È singolare infatti come Renè si faccia portavoce di una tristissima presa di coscienza che è diventata però citazione cult (Viva la m***a!), mentre Boris in sé rappresenti esattamente il contrario delle opere del regista. Perché questa serie è la prova tangibile che un’altra televisione È possibile. Che magari non lo sarà in forma mainstream e resterà confinata a un affezionato pubblico di nicchia. Ma che è possibile. Boris è la prova che la qualità in televisione può esistere. E il fatto che decida di far dire al suo protagonista esattamente il contrario è una sopraffina opera di psicologia inversa.

Solo un’ulteriore finezza applicata al più versatile dei suoi personaggi. Uno che è riuscito in tre stagioni a rappresentare quasi tutti gli archetipi di artista italiano. Perché Renè è stato quello che ci crede: il regista fiero della propria opera e del suo successo che dimentica la sua reale essenza fintanto che dieci milioni di italiani dicono che va bene così. È stato poi quello consapevole della deriva del prodotto che ha però continuato a fare il suo lavoro per pagare il mutuo. È stato l’artista che, preso da coscienza s’è vergognato di un premio ricevuto. Ma anche quello troppo stanco per stare a sentire i consigli di chi ha lavorato solo con pazzi visionari americani.
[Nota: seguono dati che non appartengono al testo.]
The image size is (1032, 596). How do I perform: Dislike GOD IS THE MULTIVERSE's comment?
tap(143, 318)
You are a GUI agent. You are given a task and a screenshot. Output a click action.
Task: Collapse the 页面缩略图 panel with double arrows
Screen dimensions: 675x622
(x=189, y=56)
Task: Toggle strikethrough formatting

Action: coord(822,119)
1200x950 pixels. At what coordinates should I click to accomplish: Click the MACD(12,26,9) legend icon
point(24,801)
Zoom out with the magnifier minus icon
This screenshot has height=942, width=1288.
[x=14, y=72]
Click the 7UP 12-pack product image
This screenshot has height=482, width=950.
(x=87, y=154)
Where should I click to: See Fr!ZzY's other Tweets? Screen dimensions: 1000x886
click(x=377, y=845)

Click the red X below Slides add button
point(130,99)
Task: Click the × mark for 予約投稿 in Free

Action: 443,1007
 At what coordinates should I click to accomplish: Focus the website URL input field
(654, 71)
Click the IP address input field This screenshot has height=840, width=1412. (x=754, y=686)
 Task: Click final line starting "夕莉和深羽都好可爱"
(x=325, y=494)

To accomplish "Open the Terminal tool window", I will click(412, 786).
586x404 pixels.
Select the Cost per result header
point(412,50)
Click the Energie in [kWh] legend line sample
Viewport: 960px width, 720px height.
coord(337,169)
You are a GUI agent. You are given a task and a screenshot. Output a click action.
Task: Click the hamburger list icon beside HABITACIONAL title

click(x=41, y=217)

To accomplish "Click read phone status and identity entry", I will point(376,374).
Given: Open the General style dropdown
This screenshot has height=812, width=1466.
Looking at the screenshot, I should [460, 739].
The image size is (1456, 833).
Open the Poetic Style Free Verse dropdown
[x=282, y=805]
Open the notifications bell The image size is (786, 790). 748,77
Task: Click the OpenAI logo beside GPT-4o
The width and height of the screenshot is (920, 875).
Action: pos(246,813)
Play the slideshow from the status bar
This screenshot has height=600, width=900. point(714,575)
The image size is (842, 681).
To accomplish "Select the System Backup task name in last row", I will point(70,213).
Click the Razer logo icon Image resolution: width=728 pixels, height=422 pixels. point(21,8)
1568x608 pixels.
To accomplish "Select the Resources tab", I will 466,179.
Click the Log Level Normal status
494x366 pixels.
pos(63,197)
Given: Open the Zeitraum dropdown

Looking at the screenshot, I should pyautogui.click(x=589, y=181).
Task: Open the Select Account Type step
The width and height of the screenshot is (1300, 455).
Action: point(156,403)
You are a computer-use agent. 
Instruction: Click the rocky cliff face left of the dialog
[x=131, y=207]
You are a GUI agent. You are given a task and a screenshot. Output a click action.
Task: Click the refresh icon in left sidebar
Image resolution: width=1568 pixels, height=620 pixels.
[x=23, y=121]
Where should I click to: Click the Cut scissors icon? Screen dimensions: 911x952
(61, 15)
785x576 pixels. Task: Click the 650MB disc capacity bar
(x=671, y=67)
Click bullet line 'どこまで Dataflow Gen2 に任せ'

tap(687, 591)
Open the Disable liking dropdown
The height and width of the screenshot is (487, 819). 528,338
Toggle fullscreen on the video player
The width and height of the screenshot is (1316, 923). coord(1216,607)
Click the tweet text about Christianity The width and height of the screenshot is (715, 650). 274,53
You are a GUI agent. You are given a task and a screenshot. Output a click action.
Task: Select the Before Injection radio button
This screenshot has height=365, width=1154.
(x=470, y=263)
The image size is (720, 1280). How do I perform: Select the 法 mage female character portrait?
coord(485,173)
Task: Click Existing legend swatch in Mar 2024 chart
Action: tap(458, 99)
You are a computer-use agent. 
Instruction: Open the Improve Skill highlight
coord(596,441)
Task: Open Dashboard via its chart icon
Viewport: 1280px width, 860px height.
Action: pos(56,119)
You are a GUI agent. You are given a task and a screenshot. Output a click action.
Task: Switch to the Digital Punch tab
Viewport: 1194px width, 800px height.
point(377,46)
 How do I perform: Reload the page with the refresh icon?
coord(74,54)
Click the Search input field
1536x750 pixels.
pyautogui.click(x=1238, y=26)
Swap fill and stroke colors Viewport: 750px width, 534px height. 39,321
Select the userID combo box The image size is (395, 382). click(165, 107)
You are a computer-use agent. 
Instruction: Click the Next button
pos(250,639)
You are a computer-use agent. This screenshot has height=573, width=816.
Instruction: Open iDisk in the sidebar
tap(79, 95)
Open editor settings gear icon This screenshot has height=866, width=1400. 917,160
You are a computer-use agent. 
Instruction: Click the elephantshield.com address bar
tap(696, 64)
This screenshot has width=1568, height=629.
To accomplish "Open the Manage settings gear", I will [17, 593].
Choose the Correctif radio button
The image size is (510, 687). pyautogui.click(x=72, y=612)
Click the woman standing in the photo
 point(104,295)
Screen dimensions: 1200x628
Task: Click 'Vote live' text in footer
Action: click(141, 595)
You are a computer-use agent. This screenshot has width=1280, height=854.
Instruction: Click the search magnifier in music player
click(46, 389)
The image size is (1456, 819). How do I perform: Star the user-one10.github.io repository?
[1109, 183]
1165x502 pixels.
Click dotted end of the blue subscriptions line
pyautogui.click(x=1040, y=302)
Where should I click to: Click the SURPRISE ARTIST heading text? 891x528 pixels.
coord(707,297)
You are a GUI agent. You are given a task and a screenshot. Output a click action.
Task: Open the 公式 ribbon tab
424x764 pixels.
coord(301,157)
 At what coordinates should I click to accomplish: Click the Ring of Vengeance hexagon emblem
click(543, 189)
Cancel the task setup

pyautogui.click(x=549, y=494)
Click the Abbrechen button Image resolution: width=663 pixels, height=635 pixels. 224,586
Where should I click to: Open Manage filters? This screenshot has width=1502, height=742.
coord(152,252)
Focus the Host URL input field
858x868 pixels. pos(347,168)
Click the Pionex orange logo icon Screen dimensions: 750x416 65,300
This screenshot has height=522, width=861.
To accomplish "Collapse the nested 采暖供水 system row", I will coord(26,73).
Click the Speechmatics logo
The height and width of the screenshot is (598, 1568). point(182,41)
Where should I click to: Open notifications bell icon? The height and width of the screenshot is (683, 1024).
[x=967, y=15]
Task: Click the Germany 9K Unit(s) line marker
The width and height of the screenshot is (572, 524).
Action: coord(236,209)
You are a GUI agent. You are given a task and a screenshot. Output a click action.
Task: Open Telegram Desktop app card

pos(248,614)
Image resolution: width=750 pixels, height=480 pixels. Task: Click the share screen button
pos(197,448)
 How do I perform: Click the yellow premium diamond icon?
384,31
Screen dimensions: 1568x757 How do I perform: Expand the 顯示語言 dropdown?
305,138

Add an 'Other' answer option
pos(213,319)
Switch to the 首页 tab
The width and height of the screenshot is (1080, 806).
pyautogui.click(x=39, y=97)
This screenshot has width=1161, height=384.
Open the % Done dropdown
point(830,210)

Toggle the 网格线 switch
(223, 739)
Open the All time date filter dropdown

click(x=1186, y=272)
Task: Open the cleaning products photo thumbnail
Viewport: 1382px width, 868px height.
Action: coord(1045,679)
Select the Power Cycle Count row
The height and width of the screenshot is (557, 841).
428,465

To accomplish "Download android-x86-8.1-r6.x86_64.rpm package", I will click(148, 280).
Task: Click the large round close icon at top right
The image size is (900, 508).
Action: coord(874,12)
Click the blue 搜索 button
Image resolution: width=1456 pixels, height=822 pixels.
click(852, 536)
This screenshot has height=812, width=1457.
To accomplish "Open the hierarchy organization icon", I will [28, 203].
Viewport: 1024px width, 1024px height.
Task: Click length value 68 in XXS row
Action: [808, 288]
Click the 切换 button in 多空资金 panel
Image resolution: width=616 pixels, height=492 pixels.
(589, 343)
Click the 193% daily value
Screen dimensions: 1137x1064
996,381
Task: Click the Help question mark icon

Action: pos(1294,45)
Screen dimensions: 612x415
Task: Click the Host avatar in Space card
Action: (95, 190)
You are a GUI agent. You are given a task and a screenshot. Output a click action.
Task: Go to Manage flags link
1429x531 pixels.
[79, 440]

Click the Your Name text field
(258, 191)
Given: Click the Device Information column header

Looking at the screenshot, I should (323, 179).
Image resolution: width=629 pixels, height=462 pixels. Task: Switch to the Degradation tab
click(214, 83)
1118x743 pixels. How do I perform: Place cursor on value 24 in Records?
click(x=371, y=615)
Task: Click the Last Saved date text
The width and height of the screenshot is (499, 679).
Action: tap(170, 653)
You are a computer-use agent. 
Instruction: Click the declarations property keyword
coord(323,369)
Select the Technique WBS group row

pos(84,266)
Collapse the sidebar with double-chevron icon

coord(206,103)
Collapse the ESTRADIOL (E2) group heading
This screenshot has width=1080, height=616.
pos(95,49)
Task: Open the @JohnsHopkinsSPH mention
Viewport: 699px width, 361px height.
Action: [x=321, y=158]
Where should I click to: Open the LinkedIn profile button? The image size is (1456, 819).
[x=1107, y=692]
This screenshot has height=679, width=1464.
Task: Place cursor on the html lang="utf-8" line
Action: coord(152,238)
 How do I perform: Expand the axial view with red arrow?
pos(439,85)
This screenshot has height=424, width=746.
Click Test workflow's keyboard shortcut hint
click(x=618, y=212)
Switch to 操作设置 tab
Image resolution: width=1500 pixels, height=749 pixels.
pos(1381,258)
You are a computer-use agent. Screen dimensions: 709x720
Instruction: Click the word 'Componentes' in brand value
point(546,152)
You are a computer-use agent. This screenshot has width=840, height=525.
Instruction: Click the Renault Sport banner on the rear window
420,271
Renè si è vergognato di Caprera, di Libeccio, de La Bambina e il Capitano, così come de Gli Occhi del Cuore e di tutte le altre “porcherie” girate solo perché la maggior parte del pubblico italiano ha dei pessimi gusti televisivi. Ma è stato anche quello che il sistema malato e corrotto ha saputo cavalcarlo come meglio ha potuto. Imparando e sfruttando ciò che ne deriva.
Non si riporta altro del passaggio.